The names of many places in the book were familiar to me, having passed through or perhaps visited them, but the main focus of the story is the village of Crobost, a fictitious place comprising the real hamlets of Adabroc and Skigersta. For those unfamiliar with Gaelic pronunciation, there’s a handy list at the beginning of Gaelic words and proper names to be found in the story and how they are pronounced. There is some gritty detail in the descriptions – if you’re squeamish, then beware the lengthy description of the post mortem near the start of the book.

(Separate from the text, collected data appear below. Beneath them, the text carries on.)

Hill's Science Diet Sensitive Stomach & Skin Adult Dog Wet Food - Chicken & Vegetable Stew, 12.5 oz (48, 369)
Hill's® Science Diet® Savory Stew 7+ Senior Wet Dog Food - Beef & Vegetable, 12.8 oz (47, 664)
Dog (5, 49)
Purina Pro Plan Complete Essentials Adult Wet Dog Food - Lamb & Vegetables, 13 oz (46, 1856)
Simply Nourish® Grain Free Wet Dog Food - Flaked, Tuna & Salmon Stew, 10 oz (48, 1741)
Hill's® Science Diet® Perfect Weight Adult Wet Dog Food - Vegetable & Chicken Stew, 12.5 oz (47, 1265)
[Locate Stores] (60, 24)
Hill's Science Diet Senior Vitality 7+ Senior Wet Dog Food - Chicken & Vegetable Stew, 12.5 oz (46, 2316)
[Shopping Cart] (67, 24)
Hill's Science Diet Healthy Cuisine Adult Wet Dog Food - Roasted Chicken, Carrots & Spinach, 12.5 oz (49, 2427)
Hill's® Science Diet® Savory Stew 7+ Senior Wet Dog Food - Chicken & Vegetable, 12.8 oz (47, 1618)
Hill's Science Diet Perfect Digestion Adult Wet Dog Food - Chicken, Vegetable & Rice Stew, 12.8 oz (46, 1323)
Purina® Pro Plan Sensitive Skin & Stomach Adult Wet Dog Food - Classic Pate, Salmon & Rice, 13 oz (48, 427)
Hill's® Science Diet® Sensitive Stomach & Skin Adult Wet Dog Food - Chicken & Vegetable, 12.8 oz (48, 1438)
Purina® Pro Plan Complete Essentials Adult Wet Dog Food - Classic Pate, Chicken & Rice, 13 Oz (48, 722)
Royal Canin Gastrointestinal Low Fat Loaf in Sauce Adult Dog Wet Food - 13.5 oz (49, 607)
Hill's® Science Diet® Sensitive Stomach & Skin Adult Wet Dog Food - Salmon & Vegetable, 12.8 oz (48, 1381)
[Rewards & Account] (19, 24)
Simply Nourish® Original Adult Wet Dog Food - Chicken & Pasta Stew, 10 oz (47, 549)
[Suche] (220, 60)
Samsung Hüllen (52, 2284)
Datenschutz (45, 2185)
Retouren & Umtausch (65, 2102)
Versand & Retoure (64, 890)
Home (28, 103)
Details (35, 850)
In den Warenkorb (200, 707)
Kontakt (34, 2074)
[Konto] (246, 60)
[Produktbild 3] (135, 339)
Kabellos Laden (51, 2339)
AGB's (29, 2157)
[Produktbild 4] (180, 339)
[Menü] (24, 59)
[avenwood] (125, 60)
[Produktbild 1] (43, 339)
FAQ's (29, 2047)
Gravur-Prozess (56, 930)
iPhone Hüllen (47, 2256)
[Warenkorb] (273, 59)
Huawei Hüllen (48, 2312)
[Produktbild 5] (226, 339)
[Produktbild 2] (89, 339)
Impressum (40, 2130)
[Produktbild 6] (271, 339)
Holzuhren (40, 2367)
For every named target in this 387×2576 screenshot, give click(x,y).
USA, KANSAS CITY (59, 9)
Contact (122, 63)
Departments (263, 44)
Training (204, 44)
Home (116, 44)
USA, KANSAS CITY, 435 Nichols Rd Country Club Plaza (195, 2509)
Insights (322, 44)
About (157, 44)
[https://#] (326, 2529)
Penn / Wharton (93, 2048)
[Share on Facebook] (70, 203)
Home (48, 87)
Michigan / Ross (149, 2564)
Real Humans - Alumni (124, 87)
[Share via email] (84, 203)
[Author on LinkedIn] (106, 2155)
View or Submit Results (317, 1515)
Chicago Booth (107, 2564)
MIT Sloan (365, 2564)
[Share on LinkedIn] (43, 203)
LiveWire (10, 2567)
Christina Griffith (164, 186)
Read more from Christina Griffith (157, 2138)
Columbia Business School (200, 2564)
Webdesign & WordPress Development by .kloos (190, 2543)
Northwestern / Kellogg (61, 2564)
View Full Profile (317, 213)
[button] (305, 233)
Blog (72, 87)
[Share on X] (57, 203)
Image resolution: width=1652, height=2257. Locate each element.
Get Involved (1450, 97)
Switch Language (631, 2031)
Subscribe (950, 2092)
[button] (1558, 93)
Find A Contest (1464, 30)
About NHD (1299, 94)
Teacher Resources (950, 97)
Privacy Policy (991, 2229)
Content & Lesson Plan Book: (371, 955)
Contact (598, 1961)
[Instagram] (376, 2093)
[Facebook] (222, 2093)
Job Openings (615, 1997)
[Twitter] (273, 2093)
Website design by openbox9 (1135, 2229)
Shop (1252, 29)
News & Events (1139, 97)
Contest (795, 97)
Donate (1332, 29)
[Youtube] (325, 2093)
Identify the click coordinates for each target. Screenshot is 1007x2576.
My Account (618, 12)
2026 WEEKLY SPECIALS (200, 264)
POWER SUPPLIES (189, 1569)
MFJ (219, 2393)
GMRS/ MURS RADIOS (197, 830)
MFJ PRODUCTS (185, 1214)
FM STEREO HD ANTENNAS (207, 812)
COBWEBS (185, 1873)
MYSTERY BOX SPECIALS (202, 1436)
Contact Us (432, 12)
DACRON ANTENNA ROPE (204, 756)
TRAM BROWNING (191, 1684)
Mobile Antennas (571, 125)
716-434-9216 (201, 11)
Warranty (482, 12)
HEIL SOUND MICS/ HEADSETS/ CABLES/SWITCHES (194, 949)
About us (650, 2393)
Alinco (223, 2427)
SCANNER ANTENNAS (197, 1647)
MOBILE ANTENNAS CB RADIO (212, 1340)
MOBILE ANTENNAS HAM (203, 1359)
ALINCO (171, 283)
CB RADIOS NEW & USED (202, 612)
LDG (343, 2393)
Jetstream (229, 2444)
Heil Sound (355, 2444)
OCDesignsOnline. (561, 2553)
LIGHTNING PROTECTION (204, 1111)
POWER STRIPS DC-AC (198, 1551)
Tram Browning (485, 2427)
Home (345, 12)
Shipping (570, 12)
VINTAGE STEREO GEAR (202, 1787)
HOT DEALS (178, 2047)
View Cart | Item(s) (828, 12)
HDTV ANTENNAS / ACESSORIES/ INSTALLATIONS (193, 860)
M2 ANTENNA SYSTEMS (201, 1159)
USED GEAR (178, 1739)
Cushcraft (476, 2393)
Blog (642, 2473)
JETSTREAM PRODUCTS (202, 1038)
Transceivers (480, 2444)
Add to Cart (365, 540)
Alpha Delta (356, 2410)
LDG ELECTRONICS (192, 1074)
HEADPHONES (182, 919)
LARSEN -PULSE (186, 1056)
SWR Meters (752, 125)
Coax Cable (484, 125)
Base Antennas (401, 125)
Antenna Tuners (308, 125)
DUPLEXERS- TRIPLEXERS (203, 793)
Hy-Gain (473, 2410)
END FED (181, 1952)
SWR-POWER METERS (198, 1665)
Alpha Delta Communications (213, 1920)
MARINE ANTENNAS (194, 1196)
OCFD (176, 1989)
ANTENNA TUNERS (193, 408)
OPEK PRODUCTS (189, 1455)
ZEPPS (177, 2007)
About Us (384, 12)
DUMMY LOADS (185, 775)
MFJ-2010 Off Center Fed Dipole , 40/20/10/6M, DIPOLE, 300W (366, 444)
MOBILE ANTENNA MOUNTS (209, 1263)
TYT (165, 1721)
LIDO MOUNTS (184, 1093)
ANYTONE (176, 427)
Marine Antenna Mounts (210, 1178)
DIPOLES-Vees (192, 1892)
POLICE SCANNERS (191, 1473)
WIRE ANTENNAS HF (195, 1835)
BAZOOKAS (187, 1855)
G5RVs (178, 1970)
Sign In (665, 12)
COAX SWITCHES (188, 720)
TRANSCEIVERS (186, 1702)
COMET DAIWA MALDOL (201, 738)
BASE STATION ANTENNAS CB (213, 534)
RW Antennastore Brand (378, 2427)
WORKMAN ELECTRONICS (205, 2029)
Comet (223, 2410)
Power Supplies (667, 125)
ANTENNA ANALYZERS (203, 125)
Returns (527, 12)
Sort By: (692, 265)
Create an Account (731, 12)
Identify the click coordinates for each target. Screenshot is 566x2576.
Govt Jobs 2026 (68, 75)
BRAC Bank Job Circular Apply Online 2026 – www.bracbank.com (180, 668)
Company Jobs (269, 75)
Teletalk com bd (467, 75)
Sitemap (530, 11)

It’s not all “Scandi-noir”

Promotional poster

Promotional poster

Still on the subject of crime, I’m enjoying the Swedish crime series nearing the end of its run on BBC Four, called “Crimes of Passion” (“Mördaren ljuger inte ensam” in Swedish). These are quite different whodunnits, more in the tradition or style of Dorothy L Sayers or Agatha Christie, but set some time later than those novels, in the early 1960s. The episodes are all based on six of the early novels by the prolific Swedish crime novelist Maria Lang (real name Dagmar Lange, 1914-1991), written in the late 1940s and early 1950s, according to Wikipedia. They are certainly a pleasant change from the gory stuff we’ve been used to calling “Scandi-noir”. Unfortunately I’ve found it difficult to discover any copies of the Lang novels in English, but maybe you can.